Sunday, August 31, 2014

Sudoku and research

I got addicted to Sudoku... again. When I have a chance to rest, I enjoy the challenge of solving Sudoku puzzles (*cough* at the expert level) on my iPhone. I think this practice gives my mind sharpness and clarity (my wife would roll her eyes so hard if she heard me say this :-).

I was recently thinking of how the process of solving a Sudoku puzzle resembles doing research.

1) Sequencing is important. In Sudoku, you take things step by step. You fill out the obvious cells first. Having filled these, you now have more constraints/clues upon which you can fill in other blocks. You have to solve Sudoku step by step from most obvious to what is made obvious having finished that step.

This is also the case in research. You can't rush things; you should start with the simple steps. First you have to attack/complete what you can do currently, so that more things can become available for you to see. You have to climb the stair step by step to see more and do more.

2) Writing is important. You take notes on the Sudoku cells to give you clues, e.g., 4 can go into this cell or this cell. These clues eventually lead to constraints and to solutions. Without taking notes, you wouldn't be able to make any progress on hard Sudoku puzzles.

You are all computer scientists.
You know what FINITE AUTOMATA can do.
You know what TURING MACHINES can do.
For example, Finite Automata can add but not multiply.
Turing Machines can compute any computable function.
Turing machines are incredibly more powerful than Finite Automata.
Yet the only difference between a FA and a TM is that
the TM, unlike the FA, has paper and pencil.
Think about it.
It tells you something about the power of writing.
Without writing, you are reduced to a finite automaton.
With writing you have the extraordinary power of a Turing machine.
(From Manuel Blum's advice to graduate students)

Similarly, writing is very important for research. It leads the way for you. You start writing as you start the research work, and before you do the work/experiments.

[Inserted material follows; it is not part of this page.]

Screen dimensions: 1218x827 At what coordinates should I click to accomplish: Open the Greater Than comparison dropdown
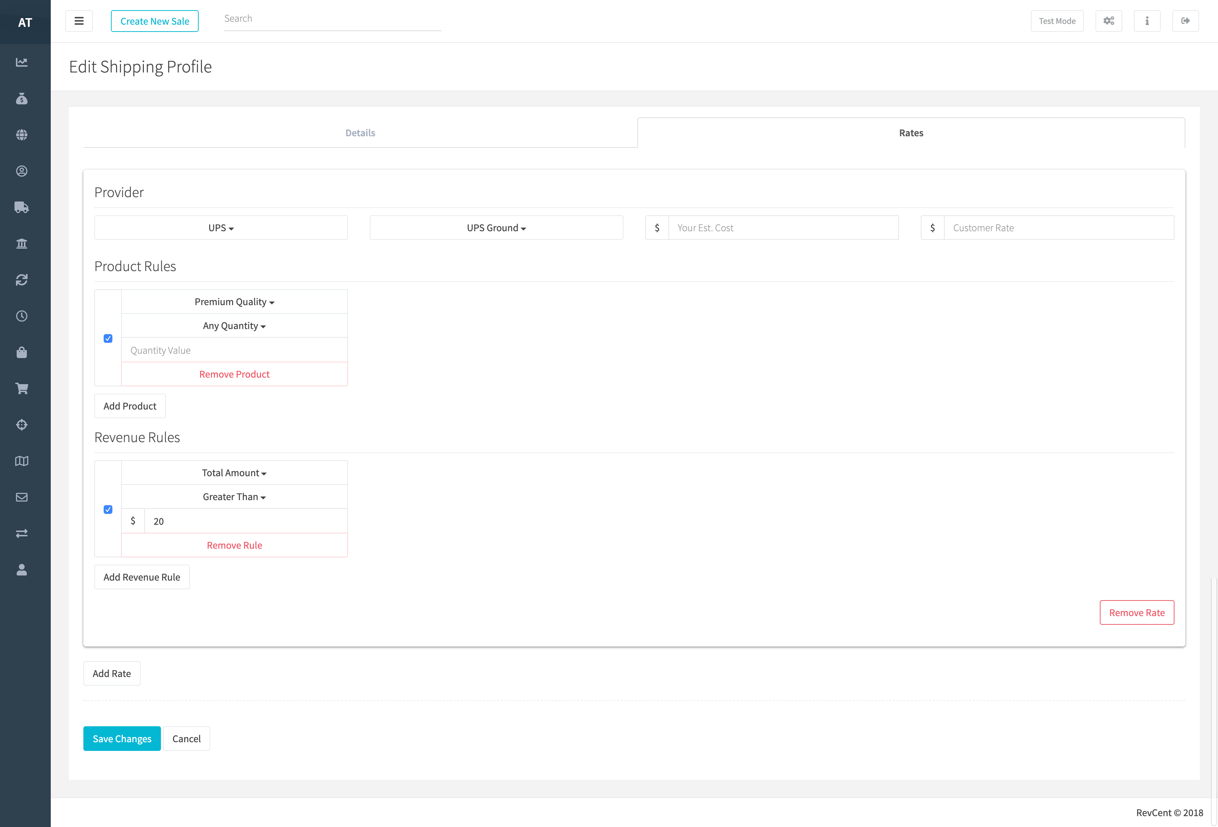[234, 497]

I think I said this many times before, so I will leave this at that. (How I write, How to write your research paper, My advice to graduate students)

3) Perspective is important. In Sudoku, when you are stuck, you change your perspective and look for alternatives, because there is always another easier way to look at the situation and get unstuck.
A change in perspective is worth 80 IQ points.
Alan Kay.

(Again from Manuel Blum's advice to graduate students)
CLAUDE SHANNON once told me that as a kid, he remembered being stuck on a jigsaw puzzle.
His brother, who was passing by, said to him:
"You know: I could tell you something."
That's all his brother said.
Yet that was enough hint to help Claude solve the puzzle.
The great thing about this hint... is that you can always give it to yourself !!!
I advise you, when you're stuck on a hard problem,
to imagine a little birdie or an older version of yourself whispering
"... I could tell you something..." 
I once asked UMESH VAZIRANI how he was able,
as an undergraduate at MIT,
to take 6 courses each and every semester.
He said that he knew he didn't have the time to work out his answers the hard way.
He had to find a shortcut.
You see, Umesh understood that problems often have short clever solutions.

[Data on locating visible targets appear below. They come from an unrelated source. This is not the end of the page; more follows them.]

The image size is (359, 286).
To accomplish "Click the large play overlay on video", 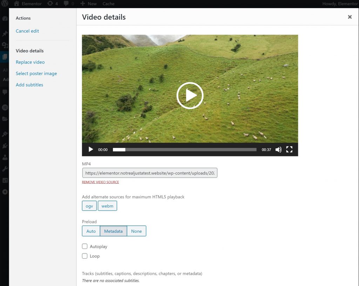I will [x=190, y=95].
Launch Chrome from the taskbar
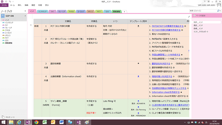222x125 pixels. point(36,122)
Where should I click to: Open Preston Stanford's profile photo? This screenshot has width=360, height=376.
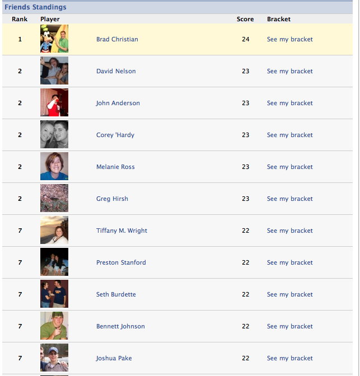(x=54, y=262)
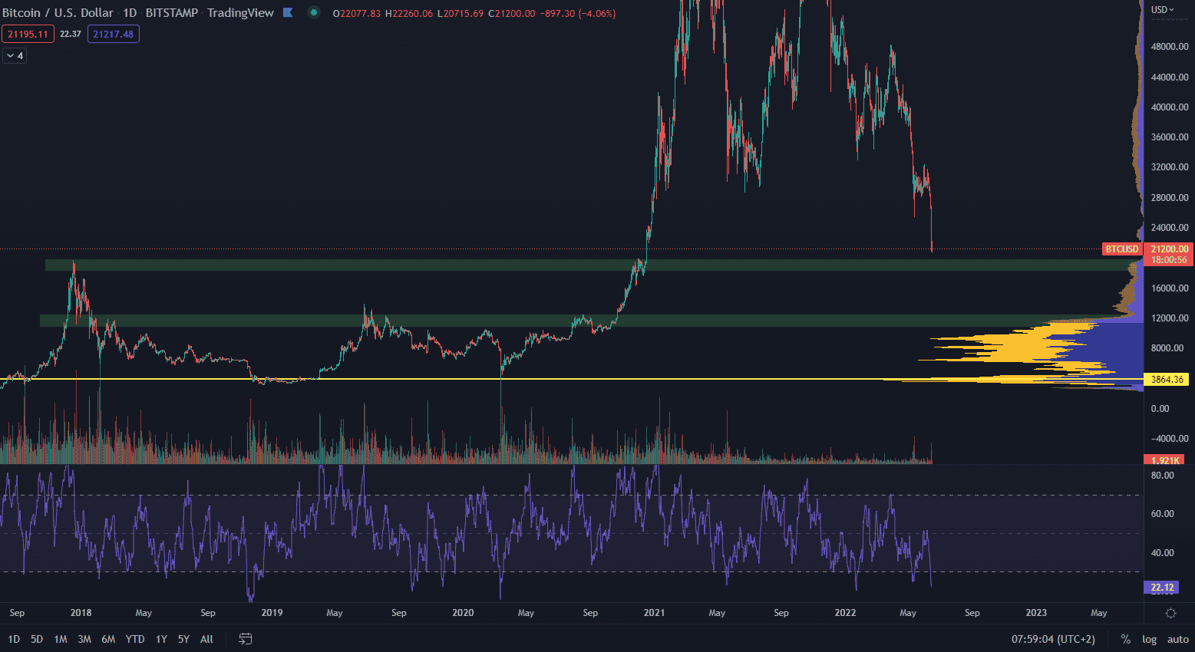Image resolution: width=1195 pixels, height=652 pixels.
Task: Toggle percent scale mode
Action: click(x=1125, y=639)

In research, ... yup, you need to learn to change your perspective, and try different point of views.

4) Finally perseverance is important. In Sudoku, you learn patience and perseverance as you consider different things to make some progress. As you put in more time practicing Sudoku puzzles, you start noticing patterns, and you learn to solve those cases faster. You also develop intuition, which makes you get better at sequencing. In research, patience, perseverance, and practice are also essential.
Whatever you do, you got to like doing it....
You got to like it so much that you're willing to think about it, work on it, long after everyone else has moved on.
(Again from Manuel Blum's advice to graduate students)

Heeding my own warning on reverse scooping, I googled for "Sudoku and research" and found this nice post, which has made similar connections.
After doing a few [Sudoku puzzles], it struck me that these puzzles are a good analogy for the way science research is done. Thomas Kuhn in his classic book The Structure of Scientific Revolutions points out that normal scientific research within a paradigm is largely a puzzle solving exercise in which there is an assurance that a solution exists to the problem and that it is only the ingenuity of the scientist that stands between her and a solution. The sudoku problem is like that. We know that a solution of a particular form exists and it is this belief that makes people persevere until they arrive at a solution.

Tuesday, August 12, 2014

Using TLA+ for teaching distributed systems

I am teaching CSE 4/586 Distributed Systems class again this Fall (Fall 2014). This is the course I have most fun teaching. (I would like to think my students also feel that way :-) I teach the course with emphasis on reasoning about the correctness of distributed algorithms. Here are the topics I cover in sequence:

  1. Introduction, Syntax and semantics for distributed programs, predicate calculus
  2. Safety and progress properties
  3. Proof of program properties
  4. Time: logical clocks, State: distributed snapshots
  5. Mutual exclusion, Dining philosophers
  6. Consensus, Paxos
  7. Fault-tolerance, replication, rollback recovery, self-stabilization
  8. Programming support for distributed systems
  9. Data center computing and cloud computing 
  10. CAP theorem and NOSQL systems
  11. Distributed/WAN storage systems

I put emphasis on reasoning about distributed algorithms because concurrency is very tricky; it truly humbles human brain. More than 3 actions in a distributed program and your intuitions will fail, you won't be able to hand-wave and apply operational reasoning on the program. You may think you could, but you would be very wrong (I know from first-hand experience).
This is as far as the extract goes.